__Given text__
Since the beginning of the pandemic, nearly 3,000 incarcerated individuals have died from COVID-19, and hundreds of thousands more have been sick with the virus. Poor conditions in our jails, prisons, immigration detention facilities, and refugee camps have exacerbated the negative impacts of the pandemic. Lack of adequate healthcare has further worsened the impact on populations already especially vulnerable to the virus.
On any given day, there are 1.8 million people locked up in America’s jails and prisons and an additional 3.9 million people are on some form of community supervision such as probation or parole. During the COVID-19 pandemic, individuals impacted by the criminal justice system have been especially vulnerable.
Here you will find stories of how the coronavirus pandemic impacted individuals in the criminal justice system and their loved ones.

__Available data__
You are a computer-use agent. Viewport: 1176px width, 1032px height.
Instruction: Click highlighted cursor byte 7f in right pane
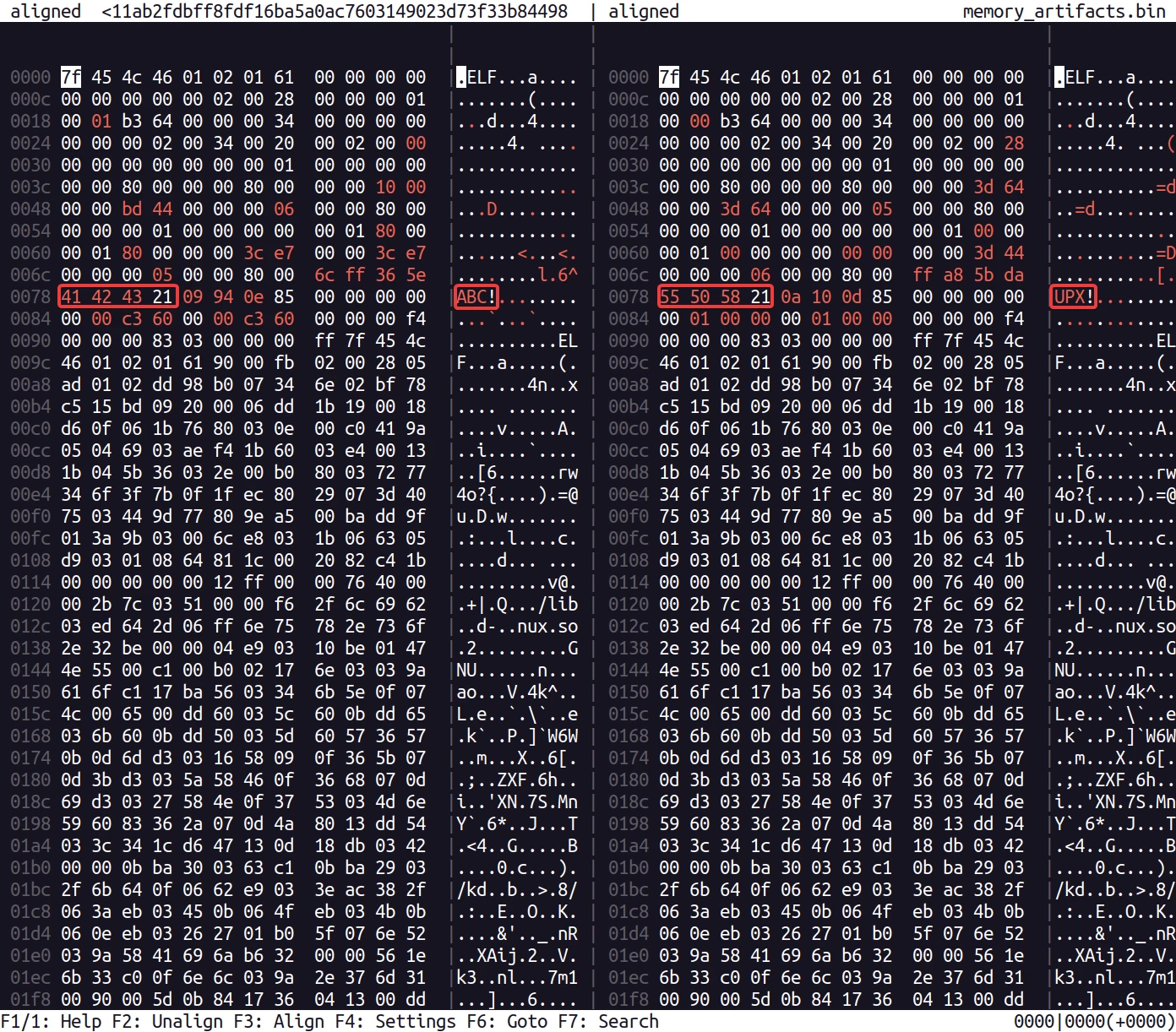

__What you need to do__
• 1. Answer these from the passage on COVID-19 in the criminal justice system:
(a) Since the pandemic began, about how many incarcerated individuals have died from COVID-19?
(b) On any given day, how many people are locked up in America's jails and prisons?
(c) How many additional people are on some form of community supervision?
• 2. Extend the passage on COVID-19 in the criminal justice system, picking up after its last sentence.

__Your written answers__
• 1.
(a) Nearly 3,000.
(b) 1.8 million.
(c) 3.9 million.

• 2.
At the height of the pandemic, data from states and cities around the United States demonstrated that Black and Latino people got sick and died from the coronavirus at alarming and heavily disproportionate rates.
People of color in the United States are less likely to be insured, more likely to have existing health conditions, more likely to work in jobs that expose them to the virus, and less likely to be tested and treated when ill.
All of these existing disparities are concentrated and compounded in America’s system of mass incarceration.
The numbers clearly show that COVID-19 in prisons is a public health crisis.